Esta tarde, dos años después, se ha sentado en su mesa de dibujo. Ha encendido la lámpara articulada que le regaló una Navidad. Allí encima, sus lápices, sus colores, su carboncillo. Todo en el mismo sitio donde lo dejó ella la última vez. También el sacapuntas metálico de hacer punta todavía con restos de grafito y virutas que ha sido incapaz de tirar. A un lado sus libretas y cuadernos, tan bien ordenados, y mira los últimos dibujos que ella había hecho. El trazo, el gesto, la belleza. Ella. En la última página hay un esbozo de él. Lo ha dibujado durmiendo, sentado en una silla. Se reconoce junto a su cama, cuando era ella quien lo velaba y no al revés.

Y la piensa concentrada, con el peso del cuerpo hacia delante. Dibujando, mordiéndose la punta de lengua. Con su cuerpo pequeño dentro del jersey de lana vieja y deshilachado que no quería tirar de ninguna manera porque decía que le conservaba tanto el calor como la inspiración. Él la ve y está convencido de que siente su olor y su piel fina. El tacto, el olor, la vista, el gusto. Todos los sentidos en ella. Entonces ella le mira de reojo y le sonríe por debajo de la nariz, con aquellos surcos pequeños que se le hacen en las mejillas. ¿Qué ocurre? Y él dice que nada, que sólo la mira. Que le gusta mirarla. Pero no se atreve a explicarle que la echa mucho de menos. Que necesita pensarla, imaginarla, encontrarla constantemente en cualquier sitio, en cualquier momento para ahuyentar su ausencia y todos los "jas".

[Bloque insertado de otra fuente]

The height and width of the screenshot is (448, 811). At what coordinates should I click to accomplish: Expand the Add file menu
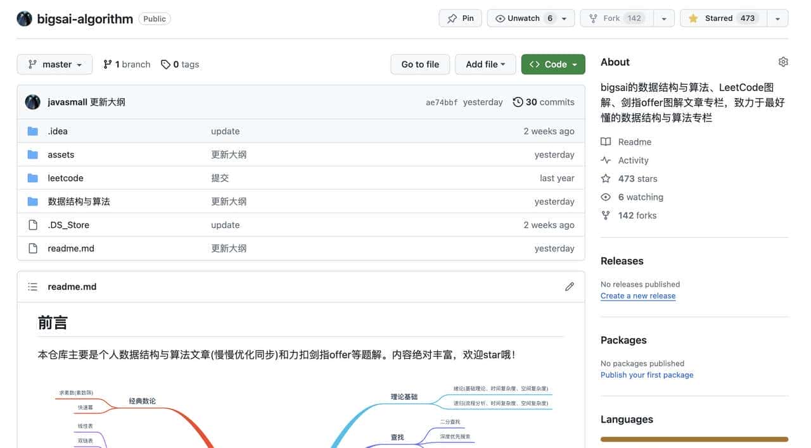click(x=485, y=65)
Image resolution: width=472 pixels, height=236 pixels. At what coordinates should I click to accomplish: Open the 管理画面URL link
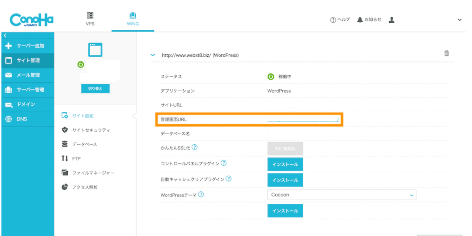(x=302, y=119)
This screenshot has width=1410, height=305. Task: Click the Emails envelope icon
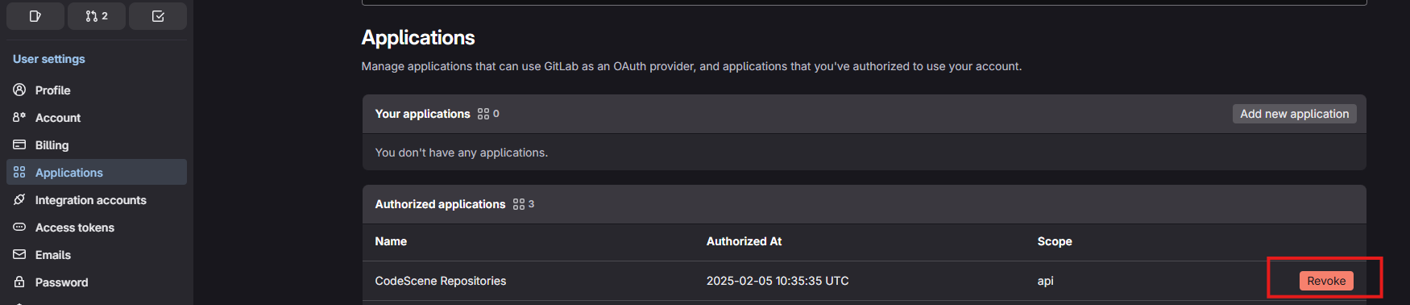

No le dice que, dos años después, sigue poniendo mesa para dos. Que no sale a la hora de plegar las sábanas de uno noventa por dos y que desde hace una eternidad ni las plancha ni las guarda en la cómoda. Que pone siempre los mismos, arrugados, una vez los descuelga del tendedero. No le dice que su lado de la cama nunca está deshecho, que le guarda su espacio donde se enroscaba como una ensaimada con esos pies helados siempre en el centro de todo. No le dice que se toma el café con leche de la mañana con su taza favorita para buscarle, allí donde lo hacía ella, sus labios. No le dice que, en ocasiones, se pone su perfume y hace el amor con cada una de las partículas en suspensión.

No le dice que el "ya" aún no es suficiente, ni anestésico, a pesar de lo que digan. Que prefiere el "todavía" porque todavía quiere decir que todavía está ahí. Todavía estás ahí.